In the multiple-realization approach, the number of constraints grows in direct proportion to the number of realizations N, and the computational effort is roughly proportional to N times the computational effort required to solve a single-realization optimization problem. The studies by Chan [1993, 1994] suggest that N = 50--100 realizations are needed to ensure a design has a high level of reliability. However, only those realizations with binding constraints at the optimum are critical to the solution of the optimization problem. If we could identify the `critical realizations' prior to solving the optimization problem, we could formulate the management model to include only those realizations, thereby realizing a significant savings in computational effort.
When designing hydraulic capture zones, the location, size and orientation of high and low transmissivity zones, along with the degree of variability within the transmissivity field, will have a direct influence on the level of pumping required to achieve hydraulic containment. Ranjithan et al. [1993] use an artificial neural network (ANN) as a screening tool to identify `critical realizations' for capture zone design. The ANN [ Simpson, 1990] can be thought of as a nonlinear `mapping' system that can `learn' complex patterns and associate these patterns with specific inputs or outputs. In this case, ANN is applied to `learn' the association between critical patterns of transmissivities and the associated high level of pumping required for capture zone design. The basic idea is to (1) use the neural network model to identify `critical realizations' and (2) solve the multiple-realization optimization problem for only a small number of these `critical realizations.' A comparison with the model presented by Morgan et al. [1993] demonstrates that the ANN-based approach can closely estimate the cost-reliability trade-off at higher reliabilities using fewer realizations and less total computational time.
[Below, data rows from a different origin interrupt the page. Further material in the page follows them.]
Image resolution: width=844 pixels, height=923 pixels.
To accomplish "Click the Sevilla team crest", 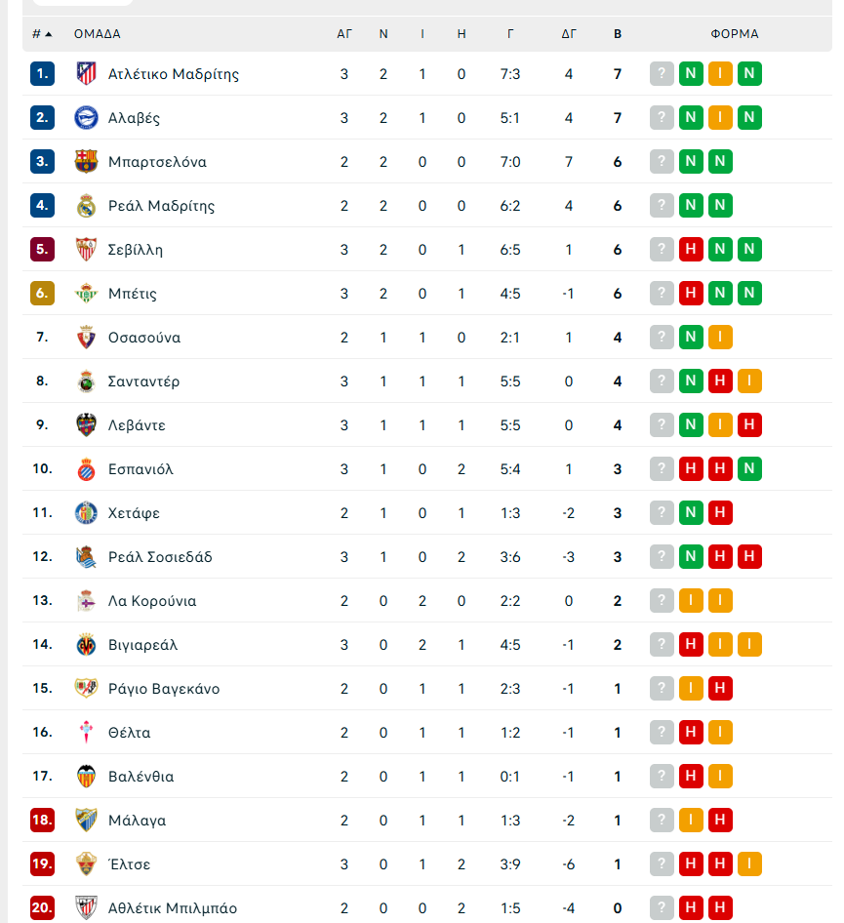I will (x=86, y=249).
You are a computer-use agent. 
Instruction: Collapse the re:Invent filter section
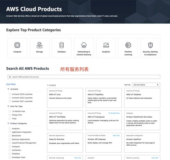tap(8, 89)
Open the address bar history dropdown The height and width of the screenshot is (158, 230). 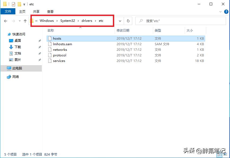click(x=120, y=21)
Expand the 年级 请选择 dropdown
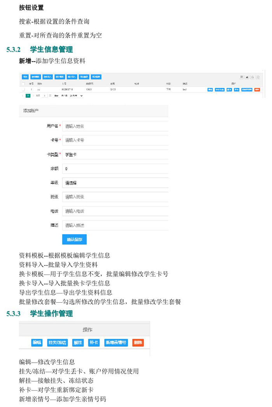The width and height of the screenshot is (272, 407). click(x=115, y=182)
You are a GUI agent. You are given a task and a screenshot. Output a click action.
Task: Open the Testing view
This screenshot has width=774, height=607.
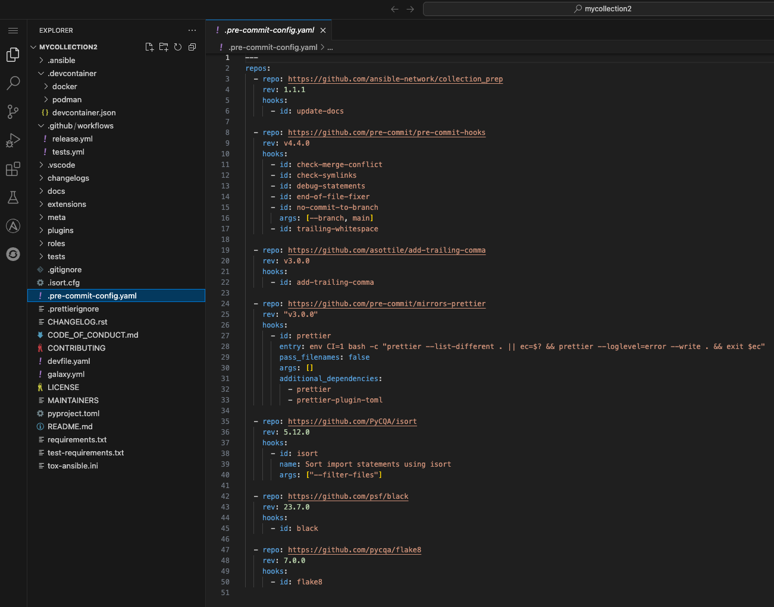(12, 197)
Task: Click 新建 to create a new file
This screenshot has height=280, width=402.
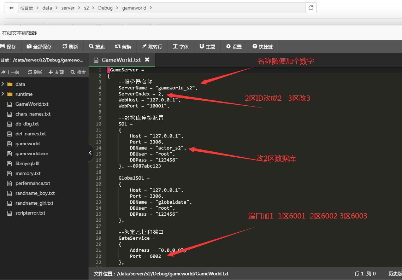Action: (57, 72)
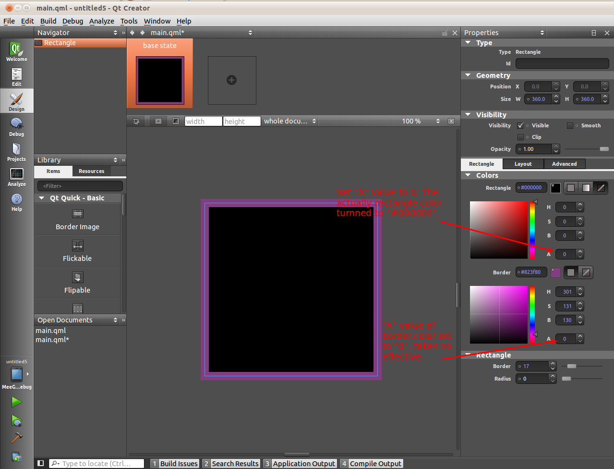Click the Build hammer icon
614x469 pixels.
point(16,438)
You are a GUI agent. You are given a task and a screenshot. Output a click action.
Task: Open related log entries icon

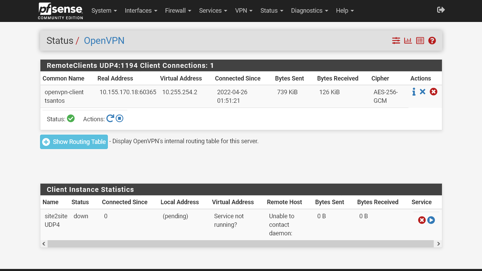pyautogui.click(x=420, y=40)
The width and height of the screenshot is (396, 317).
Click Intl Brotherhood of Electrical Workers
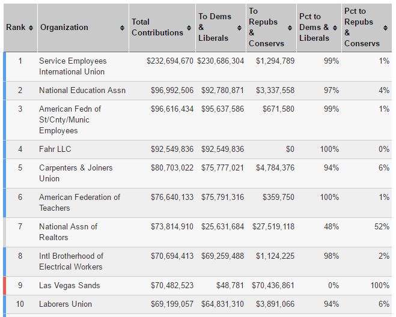pos(71,261)
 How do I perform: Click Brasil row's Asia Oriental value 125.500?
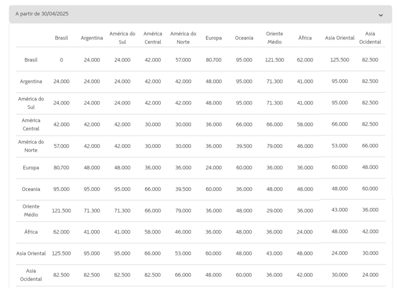[x=340, y=60]
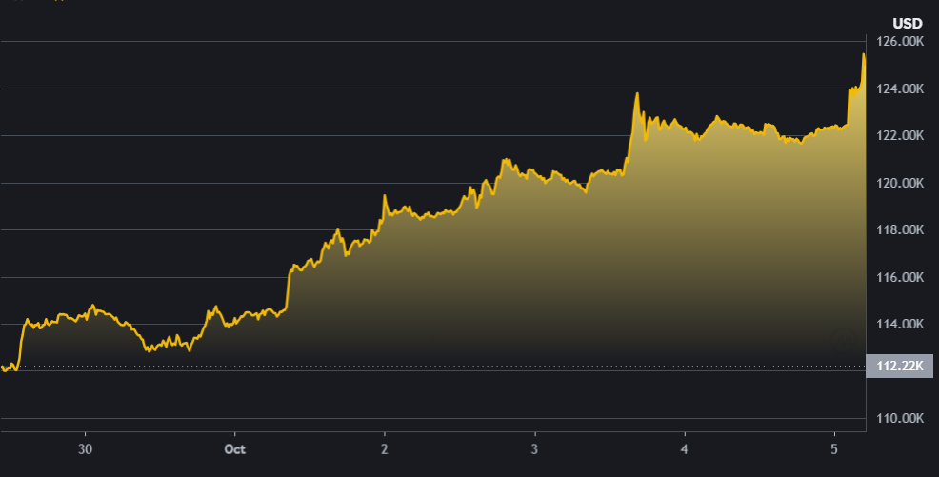Click the USD currency label
Screen dimensions: 939x477
(x=906, y=23)
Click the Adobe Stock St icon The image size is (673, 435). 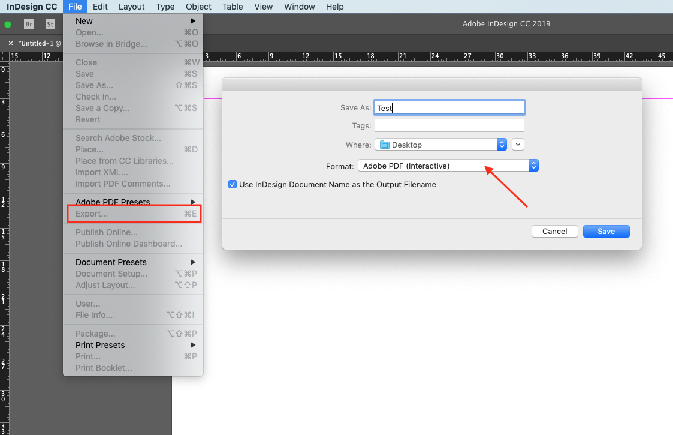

Wagner et al. [1992] use a multiple-realization-based approach, termed stochastic programming with recourse, to identify plume containment strategies in the presence of a random hydraulic conductivity field. The goal is to identify the pumping strategy that minimizes the expected `cost' of plume containment, which includes the cost of pumping, the benefits derived from the pumped water, and a recourse `cost' that penalizes gradient constraint violations. The authors examine four different model formulations, ranging from simple deterministic optimization based on the expected values of the uncertain parameters to full stochastic programming with recourse. The optimal designs obtained using the deterministic approach are significantly more expensive; these designs incur significant recourse costs because they do not account for the heterogeneity and uncertainty of the hydraulic conductivity field. This demonstrates once again the importance of explicitly incorporating uncertainty into the management model formulation.